TAKING ON THE WORLD: Empowering Strategies for Parents of Children with Disabilities

By

Pub Date: March 15th, 1982
Publisher: Harcourt Brace Jovanovich

Mitchell is the author of a responsible handbook for teenagers with physical disabilities, See Me More Clearly (1980); here, however, she assumes a narrow adversarial stance--parents against the ""experts."" To parents of children with diverse problems--from learning disabilities to severe physical handicaps--she advises ""taking on"" the worlds of medicine, school, church, work, and bureaucracies in general. And, to that end, she does provide some useful, if heterogeneous, suggestions: a list of ways to deal with doctors supplied by the mother of an epileptic daughter; a glossary of ""bureaucratic talk""; some upbeat strategies about vocational possibilities.
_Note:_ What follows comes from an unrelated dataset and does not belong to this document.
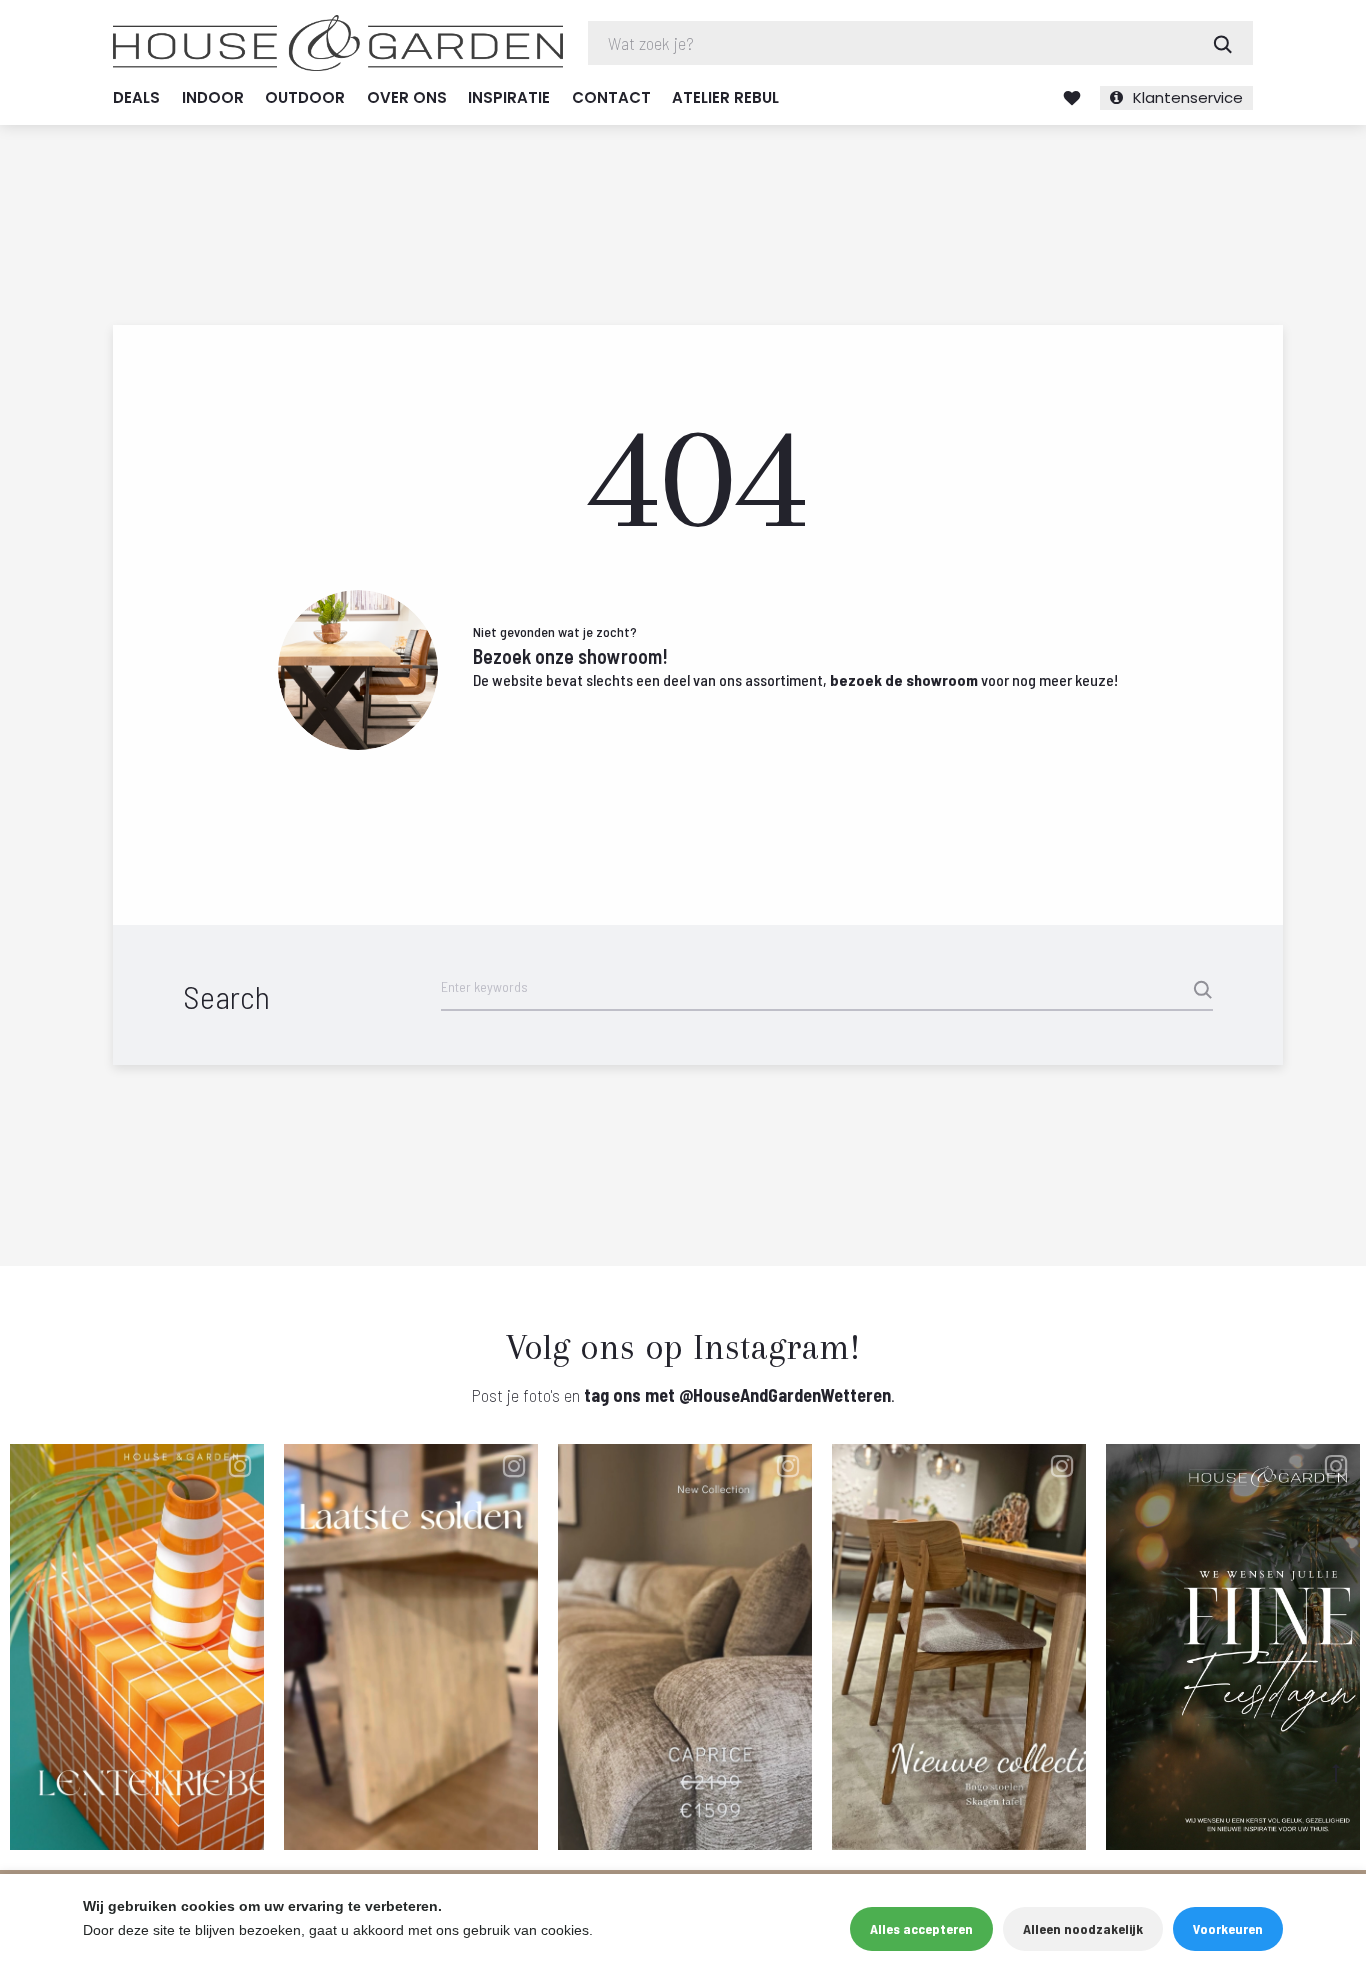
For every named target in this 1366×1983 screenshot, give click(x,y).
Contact (611, 97)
Mostly, however, parents are exhorted to Stabilize (with ""Broken Heart Exercises""); to Mobilize (""Be Assertive,"" ""Fight Guilt""); and to Activize (choose ""actions"" and make headlines). When they meet with school officials, parents should bring a claque of ""powerful looking people,"" tape record the sessions (without asking permission), and display copies of the laws relating to handicapped children--all strategies likely to engender animosity even before there might be a cause for it. Calmer, more appropriate guidance may be found in Laura Pearlman and Kathleen Anton Scott's Raising the Handicapped Child (1981, p. 1068) and Bette Ross' Our Special Child (1981, p. 1072).